* TASK PROMPT *
Set down every entry below exactly as it stands.

* EXTRACTED ENTRIES *
Segment Open

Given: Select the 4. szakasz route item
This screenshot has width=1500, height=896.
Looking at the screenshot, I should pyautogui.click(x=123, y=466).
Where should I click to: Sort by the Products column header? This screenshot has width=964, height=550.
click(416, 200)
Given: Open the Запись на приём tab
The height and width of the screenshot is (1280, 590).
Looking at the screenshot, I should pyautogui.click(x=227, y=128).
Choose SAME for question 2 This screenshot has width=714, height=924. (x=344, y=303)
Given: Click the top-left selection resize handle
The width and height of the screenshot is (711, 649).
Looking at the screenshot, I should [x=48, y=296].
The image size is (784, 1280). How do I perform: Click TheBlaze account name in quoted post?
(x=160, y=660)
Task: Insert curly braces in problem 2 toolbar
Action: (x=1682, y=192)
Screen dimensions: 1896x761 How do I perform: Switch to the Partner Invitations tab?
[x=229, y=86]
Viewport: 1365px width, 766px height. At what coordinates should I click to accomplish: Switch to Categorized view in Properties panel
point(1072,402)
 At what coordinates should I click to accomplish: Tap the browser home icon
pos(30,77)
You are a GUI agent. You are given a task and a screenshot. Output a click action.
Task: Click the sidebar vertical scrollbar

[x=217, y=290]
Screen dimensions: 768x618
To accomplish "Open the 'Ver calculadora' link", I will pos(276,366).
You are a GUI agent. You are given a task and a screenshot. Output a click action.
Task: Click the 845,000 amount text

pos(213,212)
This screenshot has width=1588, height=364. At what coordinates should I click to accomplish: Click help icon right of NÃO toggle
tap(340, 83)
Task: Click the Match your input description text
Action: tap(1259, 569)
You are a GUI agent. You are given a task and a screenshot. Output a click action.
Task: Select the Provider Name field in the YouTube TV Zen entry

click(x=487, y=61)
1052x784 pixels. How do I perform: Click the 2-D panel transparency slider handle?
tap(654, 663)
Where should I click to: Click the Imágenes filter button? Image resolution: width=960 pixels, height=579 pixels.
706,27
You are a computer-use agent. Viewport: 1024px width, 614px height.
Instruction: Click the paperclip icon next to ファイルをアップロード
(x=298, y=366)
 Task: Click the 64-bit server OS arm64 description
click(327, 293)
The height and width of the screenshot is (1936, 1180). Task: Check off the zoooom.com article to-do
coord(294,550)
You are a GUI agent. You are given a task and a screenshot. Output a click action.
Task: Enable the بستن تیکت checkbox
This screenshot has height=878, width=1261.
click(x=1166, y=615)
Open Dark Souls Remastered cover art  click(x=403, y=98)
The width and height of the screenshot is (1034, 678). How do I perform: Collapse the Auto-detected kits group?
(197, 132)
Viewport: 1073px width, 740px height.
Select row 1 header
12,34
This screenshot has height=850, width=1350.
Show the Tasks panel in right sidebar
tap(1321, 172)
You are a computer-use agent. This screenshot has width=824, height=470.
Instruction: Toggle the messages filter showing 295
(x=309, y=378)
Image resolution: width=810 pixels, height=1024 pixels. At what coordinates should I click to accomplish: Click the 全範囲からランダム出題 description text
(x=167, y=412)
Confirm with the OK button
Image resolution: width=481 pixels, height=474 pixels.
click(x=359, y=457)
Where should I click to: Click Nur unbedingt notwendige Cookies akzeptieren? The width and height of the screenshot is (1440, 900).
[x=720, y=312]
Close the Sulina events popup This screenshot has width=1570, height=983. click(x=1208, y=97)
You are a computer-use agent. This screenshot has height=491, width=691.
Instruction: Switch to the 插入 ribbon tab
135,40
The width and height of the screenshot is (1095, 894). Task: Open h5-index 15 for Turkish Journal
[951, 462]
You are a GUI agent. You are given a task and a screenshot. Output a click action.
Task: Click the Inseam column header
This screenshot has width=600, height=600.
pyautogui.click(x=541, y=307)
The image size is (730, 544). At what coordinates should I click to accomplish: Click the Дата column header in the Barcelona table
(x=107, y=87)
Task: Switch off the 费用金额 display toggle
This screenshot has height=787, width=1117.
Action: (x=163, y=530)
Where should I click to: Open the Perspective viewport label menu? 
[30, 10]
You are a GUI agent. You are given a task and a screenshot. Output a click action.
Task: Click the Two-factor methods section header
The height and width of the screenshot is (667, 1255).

Segment Closed

* SOLUTION FOR THIS TASK *
Given: Select the 4. szakasz route item
This screenshot has width=1500, height=896.
Looking at the screenshot, I should pyautogui.click(x=123, y=466).
Where should I click to: Sort by the Products column header? This screenshot has width=964, height=550.
click(416, 200)
Given: Open the Запись на приём tab
The height and width of the screenshot is (1280, 590).
Looking at the screenshot, I should pyautogui.click(x=227, y=128).
Choose SAME for question 2 This screenshot has width=714, height=924. (x=344, y=303)
Given: Click the top-left selection resize handle
The width and height of the screenshot is (711, 649).
Looking at the screenshot, I should [x=48, y=296].
The image size is (784, 1280). How do I perform: Click TheBlaze account name in quoted post?
(x=160, y=660)
Task: Insert curly braces in problem 2 toolbar
Action: (x=1682, y=192)
Screen dimensions: 1896x761 How do I perform: Switch to the Partner Invitations tab?
[x=229, y=86]
Viewport: 1365px width, 766px height. At what coordinates should I click to accomplish: Switch to Categorized view in Properties panel
point(1072,402)
 At what coordinates should I click to accomplish: Tap the browser home icon
pos(30,77)
You are a GUI agent. You are given a task and a screenshot. Output a click action.
Task: Click the sidebar vertical scrollbar

[x=217, y=290]
Screen dimensions: 768x618
To accomplish "Open the 'Ver calculadora' link", I will pos(276,366).
You are a GUI agent. You are given a task and a screenshot. Output a click action.
Task: Click the 845,000 amount text

pos(213,212)
This screenshot has width=1588, height=364. At what coordinates should I click to accomplish: Click help icon right of NÃO toggle
tap(340, 83)
Task: Click the Match your input description text
Action: tap(1259, 569)
You are a GUI agent. You are given a task and a screenshot. Output a click action.
Task: Select the Provider Name field in the YouTube TV Zen entry

click(x=487, y=61)
1052x784 pixels. How do I perform: Click the 2-D panel transparency slider handle?
tap(654, 663)
Where should I click to: Click the Imágenes filter button? Image resolution: width=960 pixels, height=579 pixels.
706,27
You are a computer-use agent. Viewport: 1024px width, 614px height.
Instruction: Click the paperclip icon next to ファイルをアップロード
(x=298, y=366)
 Task: Click the 64-bit server OS arm64 description
click(327, 293)
The height and width of the screenshot is (1936, 1180). Task: Check off the zoooom.com article to-do
coord(294,550)
You are a GUI agent. You are given a task and a screenshot. Output a click action.
Task: Enable the بستن تیکت checkbox
This screenshot has height=878, width=1261.
click(x=1166, y=615)
Open Dark Souls Remastered cover art  click(x=403, y=98)
The width and height of the screenshot is (1034, 678). How do I perform: Collapse the Auto-detected kits group?
(197, 132)
Viewport: 1073px width, 740px height.
Select row 1 header
12,34
This screenshot has height=850, width=1350.
Show the Tasks panel in right sidebar
tap(1321, 172)
You are a computer-use agent. This screenshot has width=824, height=470.
Instruction: Toggle the messages filter showing 295
(x=309, y=378)
Image resolution: width=810 pixels, height=1024 pixels. At what coordinates should I click to accomplish: Click the 全範囲からランダム出題 description text
(x=167, y=412)
Confirm with the OK button
Image resolution: width=481 pixels, height=474 pixels.
click(x=359, y=457)
Where should I click to: Click Nur unbedingt notwendige Cookies akzeptieren? The width and height of the screenshot is (1440, 900).
[x=720, y=312]
Close the Sulina events popup This screenshot has width=1570, height=983. click(x=1208, y=97)
You are a computer-use agent. This screenshot has height=491, width=691.
Instruction: Switch to the 插入 ribbon tab
135,40
The width and height of the screenshot is (1095, 894). Task: Open h5-index 15 for Turkish Journal
[951, 462]
You are a GUI agent. You are given a task and a screenshot. Output a click action.
Task: Click the Inseam column header
This screenshot has width=600, height=600.
pyautogui.click(x=541, y=307)
The image size is (730, 544). At what coordinates should I click to accomplish: Click the Дата column header in the Barcelona table
(x=107, y=87)
Task: Switch off the 费用金额 display toggle
This screenshot has height=787, width=1117.
Action: (x=163, y=530)
Where should I click to: Open the Perspective viewport label menu? 
[30, 10]
You are a GUI agent. You are given a task and a screenshot. Output a click action.
Task: Click the Two-factor methods section header
The height and width of the screenshot is (667, 1255).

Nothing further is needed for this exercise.